Coloro i quali consumano tecnologia inconsapevolmente, subendola passivamente e facendone un uso sterile. Non si interrogano né sui come né sui perché. Non mi riferisco solo ai consumatori di quelle tecnologie che, sulla base dell’analisi di dati, ricavano un pattern e individuano la mossa successiva dell’utente – facendolo passare da un’applicazione che stabilisce a quale gatto si assomiglia di più a una dove il riconoscimento facciale è usato per il funzionamento delle Animoji. Ma anche agli imprenditori che legittimamente si affidano alle prime due categorie per creare tecnologie senza grandi finalità o consapevolezze. Senza accordare un perché che non sia (ripeto, legittimamente) economico alla loro creazione.
Un esempio: non Spot, il cane-robot della Boston Dynamics che aiuterà le autorità italiane a monitorare le rovine dei siti archeologici, ma Lovot, un robot domestico progettato solo per “essere amato”.
Coloro i quali, pur ignorando il come, integrano i “perché” alla tecnologia, illuminandola con valori etici o culturali. E fanno emergere la struttura permanente che sta al di sotto di ogni novità, nonostante la crescita esponenzialmente.

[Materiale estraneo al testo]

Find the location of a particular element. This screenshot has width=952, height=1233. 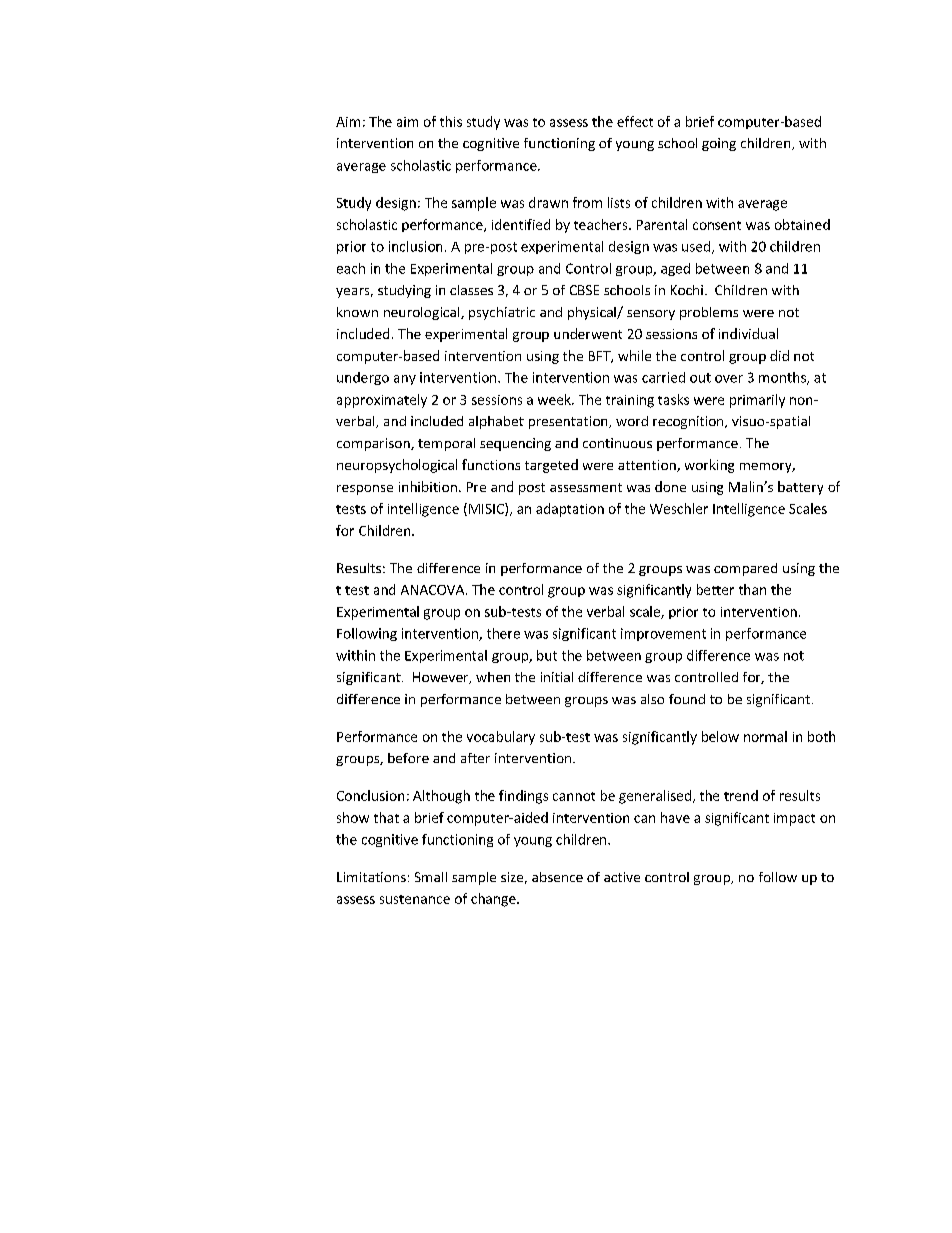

Il superamento dei limiti della tecnologia, ci pone continuativamente davanti al limite umano: le questioni etiche sono diventate così rilevanti nell’A.I. che negli Stati Uniti i laureati in Filosofia assumono posizioni di leadership in grandi imprese di intelligenza artificiale. È uno dei modi per illuminare l’innovazione con l’umanità.
Solo un esempio tra tanti, per quanto riguarda il valore culturale: pensate alla scelta di importanti poli museali di creare doppi virtuali nel Metaverso per consentire a un pubblico globale di usufruire del loro patrimonio culturale. Ma anche – in piccolo – alla decisione di un professore di insegnare Storia dell’arte ai suoi alunni portandoli virtualmente al British Museum.
Insomma, se non conosciamo i perché abbiamo la possibilità di essere artigiani del come. E iniziare a guardare alla tecnologia come alla profondità del mare, che resta sempre immobile – se supportata dai nostri valori e dalla nostra umanità – per quanto agitata ne sia la superficie.